Under the proposed rule, a reporting company would be required to discuss the relationships among the disclosed compensation numbers, its total shareholder return, and the comparable peer group information.
According to the SEC, the disclosures would be required for the past five fiscal years, or three years for smaller companies, which would be exempt from the peer group comparison requirement.
All reporting companies would be subject to the new disclosures, except foreign private issuers and certain specialized entities such as mutual funds.

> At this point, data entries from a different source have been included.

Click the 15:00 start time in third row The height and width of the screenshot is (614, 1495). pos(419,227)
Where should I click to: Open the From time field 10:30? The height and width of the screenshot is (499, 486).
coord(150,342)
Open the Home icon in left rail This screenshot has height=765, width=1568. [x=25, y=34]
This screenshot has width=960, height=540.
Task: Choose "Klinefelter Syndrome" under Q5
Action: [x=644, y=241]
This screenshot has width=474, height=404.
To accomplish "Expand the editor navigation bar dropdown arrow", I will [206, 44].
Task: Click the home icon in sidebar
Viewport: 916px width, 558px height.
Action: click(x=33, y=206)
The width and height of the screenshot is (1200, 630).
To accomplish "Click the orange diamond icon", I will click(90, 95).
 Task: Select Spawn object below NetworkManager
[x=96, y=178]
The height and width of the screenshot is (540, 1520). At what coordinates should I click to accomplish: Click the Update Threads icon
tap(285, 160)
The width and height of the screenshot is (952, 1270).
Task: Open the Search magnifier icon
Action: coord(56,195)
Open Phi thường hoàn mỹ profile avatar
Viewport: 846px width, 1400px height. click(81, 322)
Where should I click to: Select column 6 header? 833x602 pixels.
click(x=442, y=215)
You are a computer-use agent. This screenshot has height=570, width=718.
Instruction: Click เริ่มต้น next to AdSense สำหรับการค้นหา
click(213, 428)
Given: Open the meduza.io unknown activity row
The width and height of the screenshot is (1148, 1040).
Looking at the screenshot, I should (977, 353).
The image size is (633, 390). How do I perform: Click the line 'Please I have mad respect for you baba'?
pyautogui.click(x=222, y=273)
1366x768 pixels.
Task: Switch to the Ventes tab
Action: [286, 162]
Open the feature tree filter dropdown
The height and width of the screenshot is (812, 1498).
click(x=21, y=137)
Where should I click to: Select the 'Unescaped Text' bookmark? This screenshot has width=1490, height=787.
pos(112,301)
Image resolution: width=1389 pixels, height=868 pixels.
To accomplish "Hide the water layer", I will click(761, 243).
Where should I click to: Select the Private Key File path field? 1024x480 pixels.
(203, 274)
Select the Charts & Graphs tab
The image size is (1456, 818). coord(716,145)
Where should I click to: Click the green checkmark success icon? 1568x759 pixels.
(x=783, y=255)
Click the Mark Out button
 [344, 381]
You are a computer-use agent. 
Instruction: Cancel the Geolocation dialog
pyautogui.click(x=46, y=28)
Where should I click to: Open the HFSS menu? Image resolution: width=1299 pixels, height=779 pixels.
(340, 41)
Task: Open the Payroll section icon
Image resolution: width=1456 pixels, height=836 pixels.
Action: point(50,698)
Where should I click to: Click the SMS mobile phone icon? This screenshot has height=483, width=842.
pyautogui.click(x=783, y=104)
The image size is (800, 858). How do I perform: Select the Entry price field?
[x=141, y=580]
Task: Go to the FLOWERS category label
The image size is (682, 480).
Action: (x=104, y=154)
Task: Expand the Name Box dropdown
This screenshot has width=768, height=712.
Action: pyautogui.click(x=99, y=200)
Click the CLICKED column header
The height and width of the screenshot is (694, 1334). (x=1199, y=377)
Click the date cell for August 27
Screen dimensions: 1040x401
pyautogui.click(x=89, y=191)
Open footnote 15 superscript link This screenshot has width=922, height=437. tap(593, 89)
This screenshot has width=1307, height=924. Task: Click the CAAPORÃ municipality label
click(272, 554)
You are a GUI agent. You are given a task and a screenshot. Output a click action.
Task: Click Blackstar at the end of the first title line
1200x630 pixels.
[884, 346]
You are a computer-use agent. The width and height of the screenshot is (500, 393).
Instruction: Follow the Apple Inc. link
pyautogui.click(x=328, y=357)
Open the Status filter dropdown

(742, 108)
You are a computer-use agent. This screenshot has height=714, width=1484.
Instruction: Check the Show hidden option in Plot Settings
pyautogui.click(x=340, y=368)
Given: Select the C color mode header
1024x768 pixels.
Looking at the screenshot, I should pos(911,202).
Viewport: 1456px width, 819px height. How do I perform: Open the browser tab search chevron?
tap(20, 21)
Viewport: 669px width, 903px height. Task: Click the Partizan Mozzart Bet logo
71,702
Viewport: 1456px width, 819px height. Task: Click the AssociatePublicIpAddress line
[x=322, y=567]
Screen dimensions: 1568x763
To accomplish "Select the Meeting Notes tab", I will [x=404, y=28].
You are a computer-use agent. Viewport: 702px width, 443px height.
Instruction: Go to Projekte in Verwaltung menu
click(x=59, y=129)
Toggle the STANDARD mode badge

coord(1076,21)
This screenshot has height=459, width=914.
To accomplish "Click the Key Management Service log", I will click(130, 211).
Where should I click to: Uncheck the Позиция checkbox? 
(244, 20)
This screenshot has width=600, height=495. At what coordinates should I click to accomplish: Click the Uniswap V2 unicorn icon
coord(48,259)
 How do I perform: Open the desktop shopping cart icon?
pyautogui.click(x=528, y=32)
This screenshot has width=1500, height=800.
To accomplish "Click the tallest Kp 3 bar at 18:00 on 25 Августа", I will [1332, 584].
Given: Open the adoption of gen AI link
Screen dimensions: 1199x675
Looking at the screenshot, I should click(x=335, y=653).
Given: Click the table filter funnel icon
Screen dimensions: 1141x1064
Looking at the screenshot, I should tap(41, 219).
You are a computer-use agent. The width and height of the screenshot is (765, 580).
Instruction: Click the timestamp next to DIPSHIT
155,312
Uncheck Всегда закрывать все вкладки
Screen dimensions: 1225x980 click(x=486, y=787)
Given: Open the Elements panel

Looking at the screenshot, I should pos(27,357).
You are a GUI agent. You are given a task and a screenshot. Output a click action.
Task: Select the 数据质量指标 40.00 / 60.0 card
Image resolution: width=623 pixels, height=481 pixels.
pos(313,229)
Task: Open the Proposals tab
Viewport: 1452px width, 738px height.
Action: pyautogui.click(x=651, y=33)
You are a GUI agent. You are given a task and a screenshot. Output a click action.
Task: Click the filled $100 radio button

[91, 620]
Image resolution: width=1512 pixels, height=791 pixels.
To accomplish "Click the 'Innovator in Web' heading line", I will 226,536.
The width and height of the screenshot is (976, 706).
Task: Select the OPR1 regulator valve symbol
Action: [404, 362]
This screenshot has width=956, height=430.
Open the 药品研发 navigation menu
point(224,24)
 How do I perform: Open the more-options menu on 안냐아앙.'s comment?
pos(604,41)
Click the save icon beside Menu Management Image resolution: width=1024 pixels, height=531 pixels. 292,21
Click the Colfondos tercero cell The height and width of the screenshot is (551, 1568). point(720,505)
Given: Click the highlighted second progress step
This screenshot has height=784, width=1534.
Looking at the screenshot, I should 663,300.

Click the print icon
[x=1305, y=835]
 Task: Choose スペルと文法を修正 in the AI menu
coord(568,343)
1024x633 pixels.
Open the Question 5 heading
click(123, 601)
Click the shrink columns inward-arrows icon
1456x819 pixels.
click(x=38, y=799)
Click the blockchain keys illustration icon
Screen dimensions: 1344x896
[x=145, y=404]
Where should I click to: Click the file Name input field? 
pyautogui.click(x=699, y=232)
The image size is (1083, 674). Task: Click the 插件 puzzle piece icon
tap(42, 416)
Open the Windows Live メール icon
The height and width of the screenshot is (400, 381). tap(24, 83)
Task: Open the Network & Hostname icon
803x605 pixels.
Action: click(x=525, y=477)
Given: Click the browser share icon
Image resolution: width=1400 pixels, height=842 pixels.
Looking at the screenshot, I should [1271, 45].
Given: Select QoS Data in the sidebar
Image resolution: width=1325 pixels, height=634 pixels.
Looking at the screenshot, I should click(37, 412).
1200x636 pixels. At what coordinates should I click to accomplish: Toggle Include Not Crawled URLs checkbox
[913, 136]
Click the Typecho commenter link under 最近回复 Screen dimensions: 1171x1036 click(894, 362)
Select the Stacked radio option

The disclosure requirements would apply to the “named executive officers” for whom compensation information is currently required.
Gary Gensler, chair at the SEC said: "If adopted, this proposed rule would strengthen the transparency and quality of executive compensation disclosure.”
Gensler said that the SEC has long recognized the value of information on executive compensation to investors.
“In 2015, the Commission proposed rules to implement the Dodd-Frank Act's 'pay versus performance' requirement,” added Gesler. “In this reopening release, we are considering whether additional performance metrics would better reflect Congress's intention in the Dodd-Frank Act and would provide shareholders with information they need to evaluate a company’s executive compensation policies."
As part of its request for comments, the SEC is also seeking feedback on additional requirements it is considering including: whether registrants should be required to disclose additional performance measures beyond shareholder return and whether pre-tax net income and net income would be useful financial measures.
This proposal is separate from a joint proposal (not yet adopted) that was issued by six federal financial regulatory agencies in 2016 that would prohibit incentive-based compensation arrangements for executives that could encourage excessive risk-taking behaviour, which also included a clawback provision.
Comments will be due 30 days after publication in the Federal Register.
According to research from Ernest & Young which surveyed 320 institutional investors across 19 countries, just 42% indicated they were concerned about whether boards had failed to acknowledge ESG performance, or whether executive compensation was tied to it.